Juste le temps de nous enfumer avec des chiffres et des données techniques nul ne retiendra. Du genre : «La ville de Kinshasa connaissait un déficit généralisé d’eau potable. Le projet PMURR a permis à la Regideso, non seulement d’augmenter la capacité de production de l’eau potable passant d’une capacité de 220 000 m3/jour à 330 000 m3/jour mais aussi de rétablir la desserte en eau potable dans 22 communes de la zone d’influence de l’usine de Ndjili sur les 24 communes de la ville de Kinshasa. Les travaux ont consisté en la réalisation d’un nouveau déversoir dans la rivière Ndjili en aval du barrage actuel, la réhabilitation des ouvrages existants, la réhabilitation d’un troisième module de dessablage, la pose de 19 300 m de grosse canalisation variant entre 250 et 1000 mm, la construction et l’équipement d’un nouveau réservoir d’une capacité de 2300 m3. Le nouveau réservoir a été installé à Gombele, quartier Righini, en renforcement d’un autre plus ancien et de même capacité. Ce qui a permis de desservir des quartiers aussi éloignés que les communes de Ngaba ou Mont-Ngafula ou des quartiers comme le campus de Kinshasa ou Kindele, dans le sud de la ville», dixit la Banque mondiale.
Haut degré de cynisme
De sorte que, continuer de nous rabattre les oreilles avec des discours sur la Banque mondiale qui a financé l’amélioration de la desserte en eau potable, c’est comme narguer le peuple avec des discours du genre cadrage macroéconomique réussi par-ci, taux de croissance record par-là, alors que nul ne voit aucune amélioration dans sa vie quotidienne.
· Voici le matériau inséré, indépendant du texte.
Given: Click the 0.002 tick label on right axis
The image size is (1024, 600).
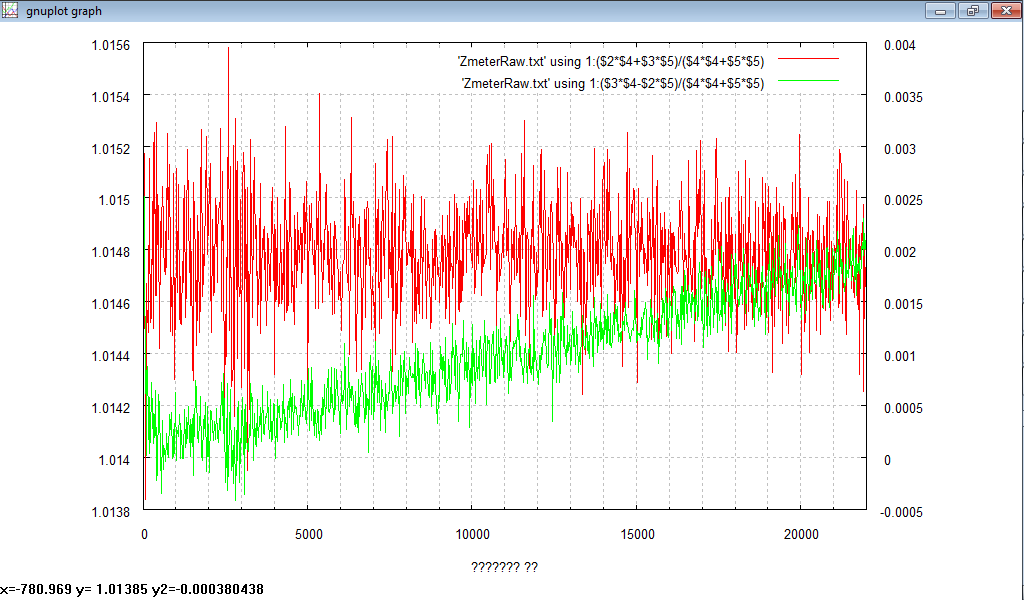Looking at the screenshot, I should [900, 252].

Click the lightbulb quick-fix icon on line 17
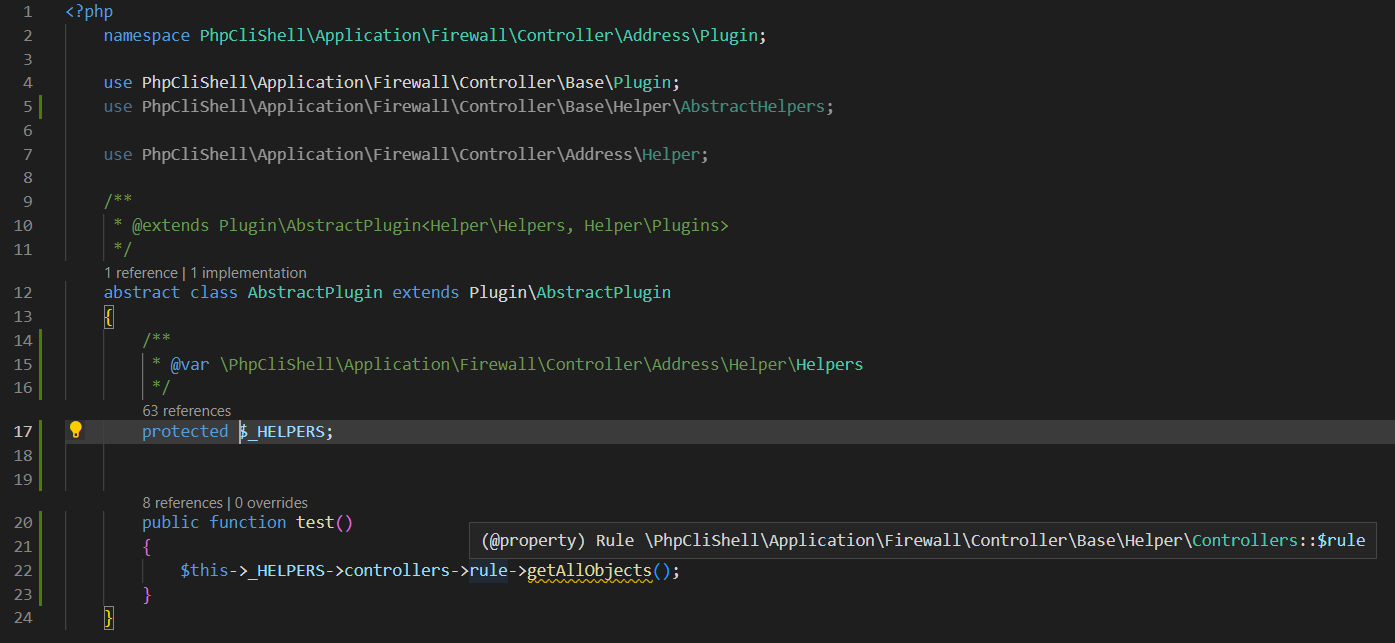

Pendant que les habitants de Righini sont aux abois et crient à la Regideso-assassin, tout ce que cette société de distribution d’eau trouve à faire, c’est d’envoyer, en début de semaine dernière, ses agents pour couper l’eau auprès des clients soi-disant en retard de paiement de leurs factures ! Décidément, il y a des gens dotés d’un très haut degré de cynisme.